Data released by the national accountancy group shows that insolvencies have increased by 19% in the past year, from 127 hotel companies in 2022/23 to 151 in 2023/24.

Several factors are contributing to the rise, including an increase in costs – driven in part by higher interest rates and inflation – as well as the price of importing food and drink.

Post-Brexist slump

UHY also noted that workforce costs have continued to rise both from the national living wage and a “post-Brexit slump” in staff coming from Europe, with businesses in the hospitality sector having also faced the “highest rate of wage inflation out of all UK sectors” – 53% over the past decade.

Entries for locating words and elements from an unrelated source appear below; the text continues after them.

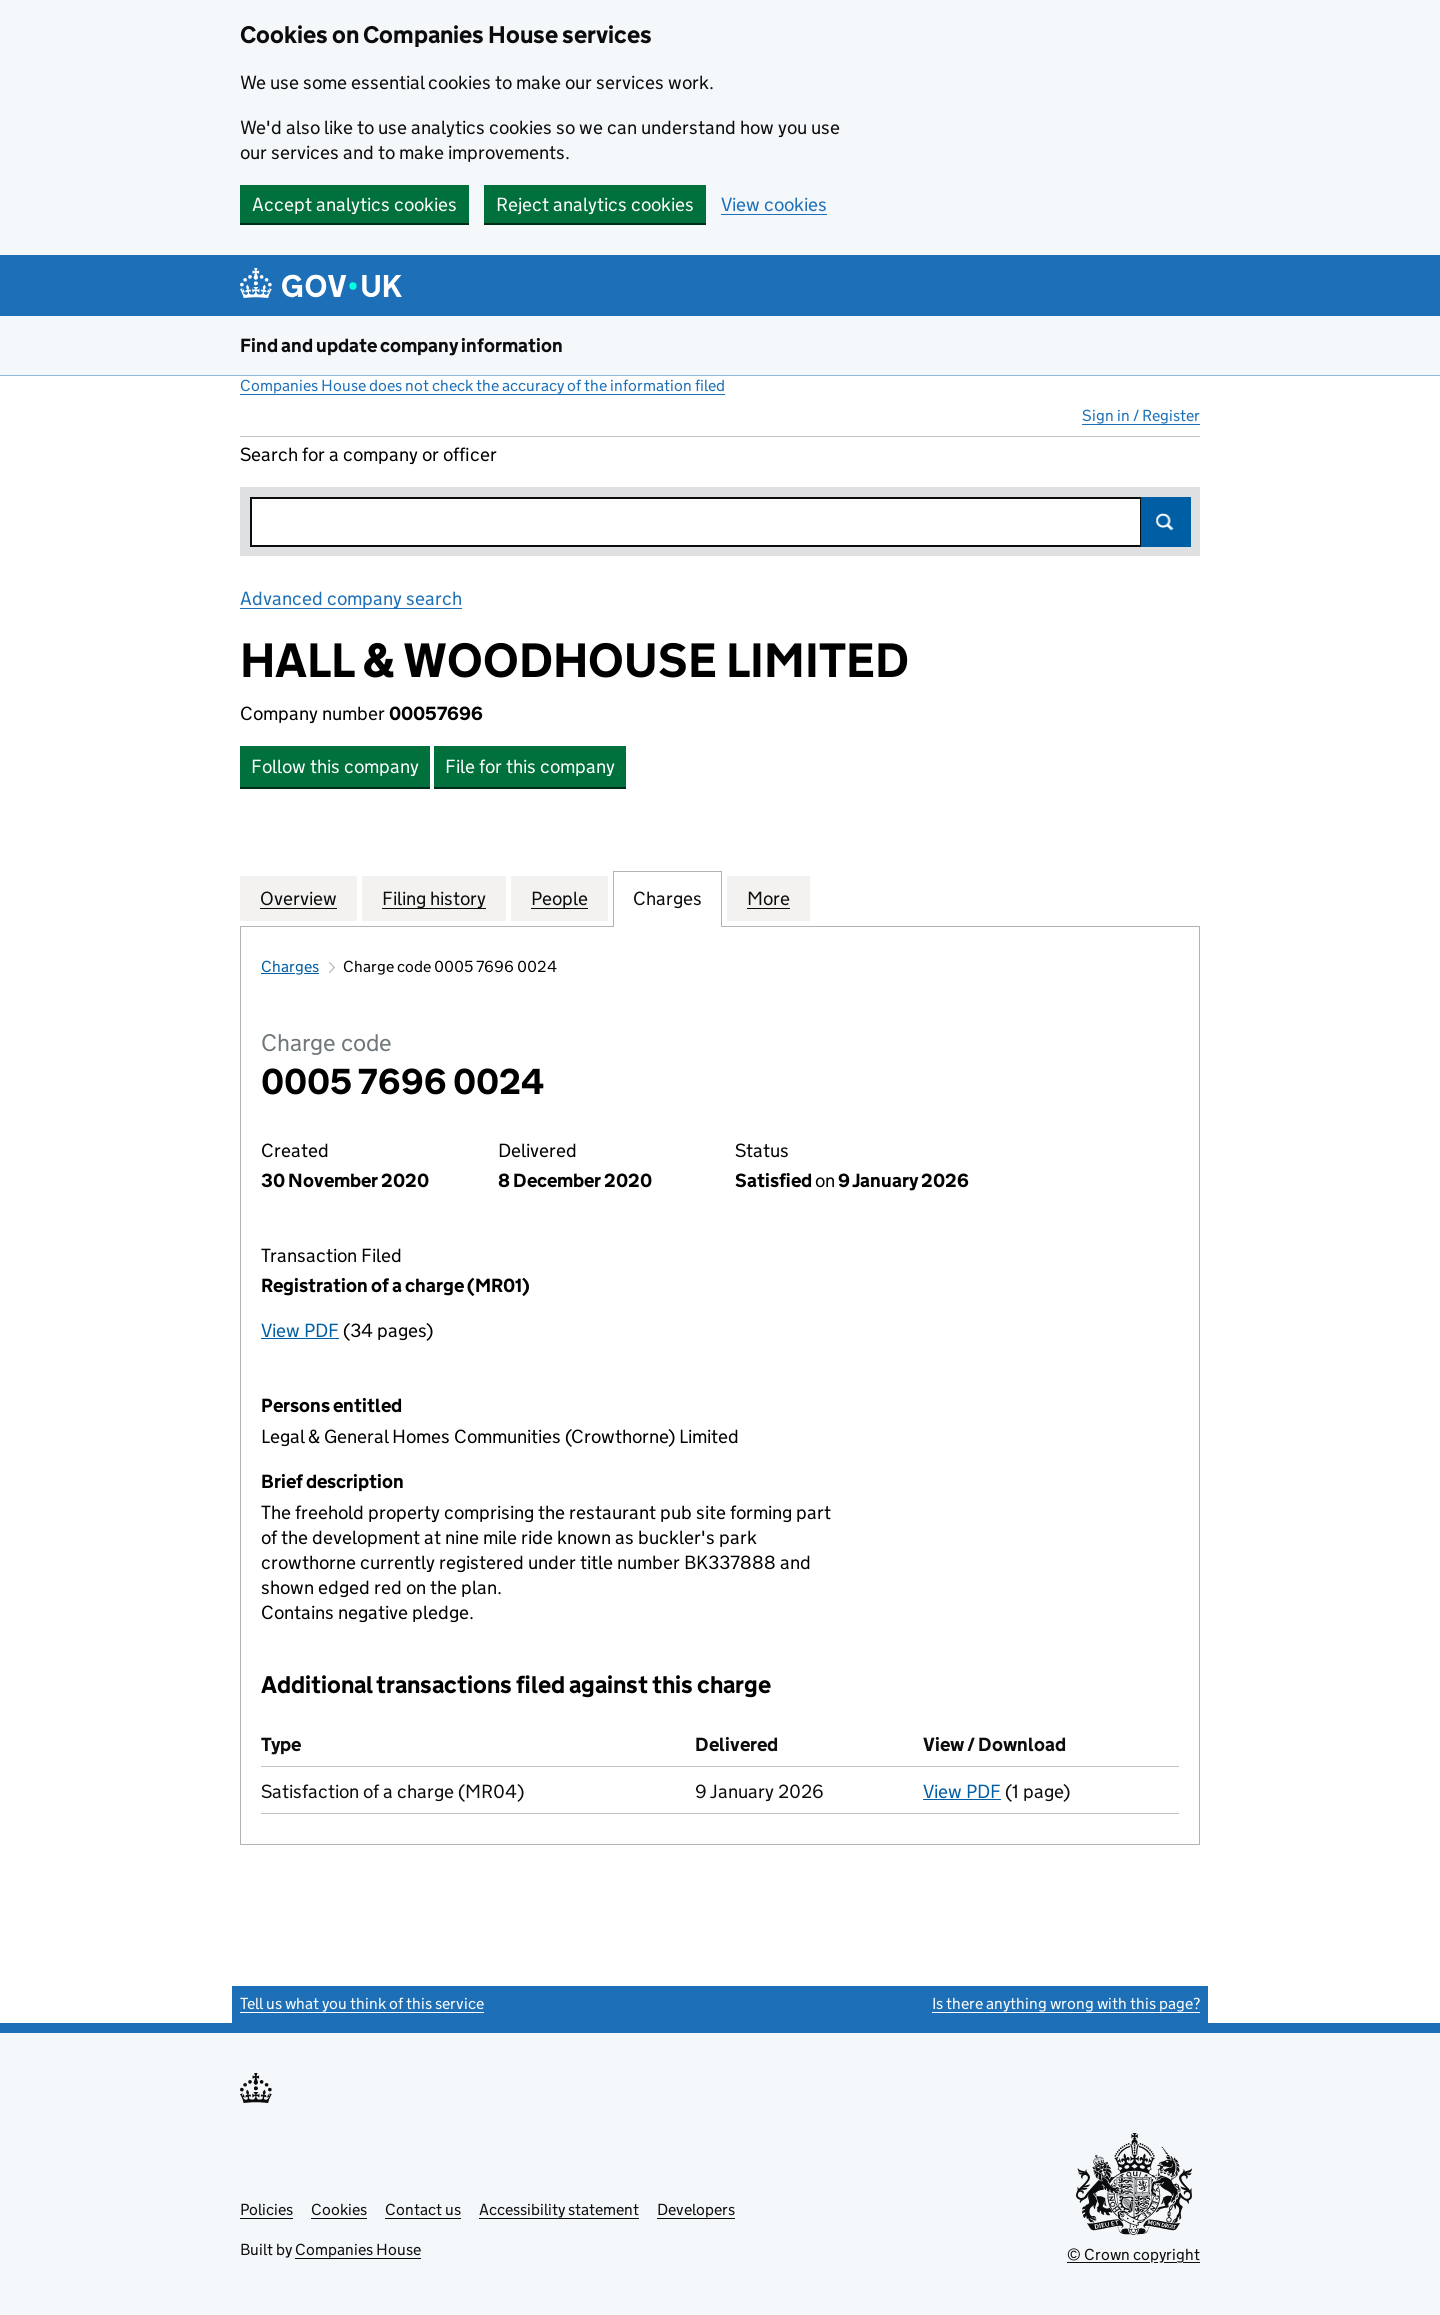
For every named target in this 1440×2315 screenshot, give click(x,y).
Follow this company (335, 766)
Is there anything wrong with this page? (1066, 2003)
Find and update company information (401, 345)
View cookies (774, 204)
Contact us (423, 2209)
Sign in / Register (1141, 415)
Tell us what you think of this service (362, 2003)
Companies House (358, 2249)
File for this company (530, 766)
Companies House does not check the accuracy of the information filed (482, 385)
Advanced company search (351, 598)
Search (1166, 522)
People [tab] (559, 898)
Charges (290, 966)
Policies (266, 2209)
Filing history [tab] (434, 898)
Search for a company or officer (368, 454)
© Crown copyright (1133, 2254)
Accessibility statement (559, 2209)
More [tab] (768, 898)
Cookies (339, 2209)
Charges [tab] (667, 898)
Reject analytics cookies (595, 204)
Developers (696, 2209)
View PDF (300, 1330)
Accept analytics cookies (354, 204)
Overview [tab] (298, 898)
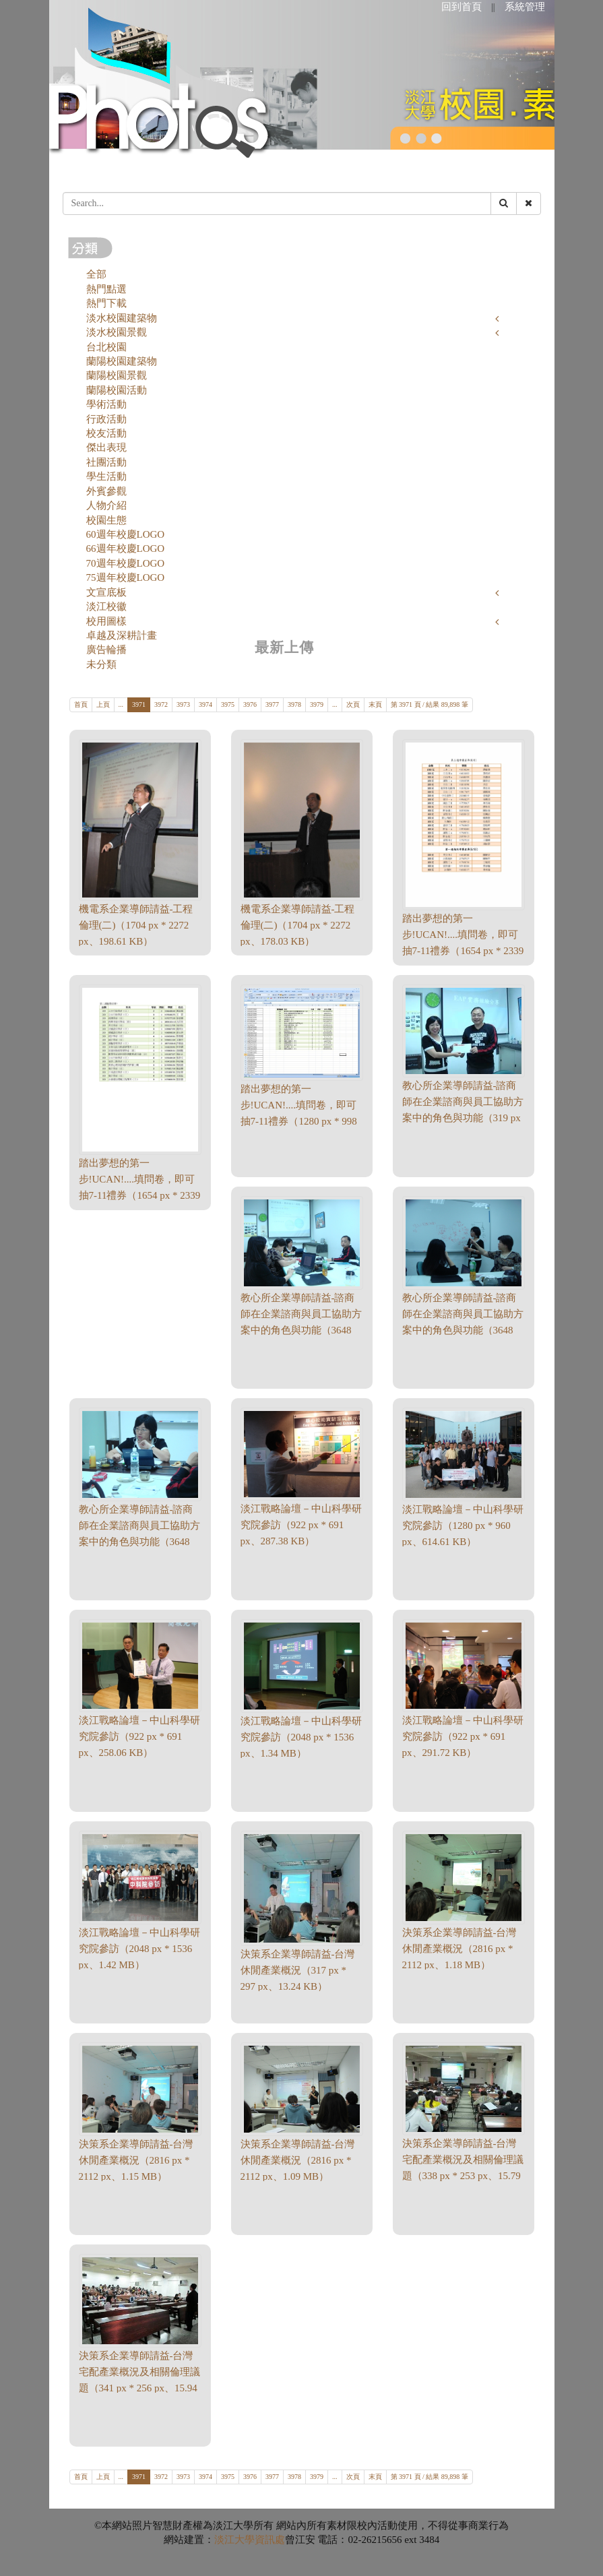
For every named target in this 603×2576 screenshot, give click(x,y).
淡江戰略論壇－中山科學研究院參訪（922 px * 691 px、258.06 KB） (139, 1736)
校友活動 (106, 433)
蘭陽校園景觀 (116, 375)
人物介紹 (106, 505)
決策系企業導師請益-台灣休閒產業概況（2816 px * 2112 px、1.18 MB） (459, 1948)
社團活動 (106, 462)
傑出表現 (106, 447)
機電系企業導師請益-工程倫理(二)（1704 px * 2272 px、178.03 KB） (298, 925)
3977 (272, 704)
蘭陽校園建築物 (121, 361)
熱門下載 (106, 303)
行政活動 (106, 419)
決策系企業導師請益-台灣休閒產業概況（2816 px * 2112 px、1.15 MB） (136, 2160)
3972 (161, 704)
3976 (250, 704)
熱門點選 (106, 289)
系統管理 (525, 6)
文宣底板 (106, 592)
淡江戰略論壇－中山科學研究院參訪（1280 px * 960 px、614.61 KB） (462, 1525)
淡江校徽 (106, 606)
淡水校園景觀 (116, 332)
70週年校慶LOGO (125, 563)
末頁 (375, 704)
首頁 (81, 704)
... (121, 704)
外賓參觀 (106, 491)
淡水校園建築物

One area where hotels have been hit is businesses cutting back on conferences and away days, with these corporate events being key revenue sources across venue hire, rooms, food and drink.

Elsewhere, hotels are also continuing to be affected by the number of international tourists to the UK, which has still not reached pre-pandemic levels as of Q3 2023 at 10.9m – 8% less than Q3 2019.

Very rough patch

Brian Johnson, partner at UHY Hacker Young, has stressed that the industry is going through a “very rough patch”.

“The hotel industry would like to see much more help from the government in areas like visa rules, the return of tax-free shopping for tourists and more capacity at our airports,” he added. “Now that Covid is over, the UK has to compete hard with a lot of countries that are really determined to win more tourism spending.”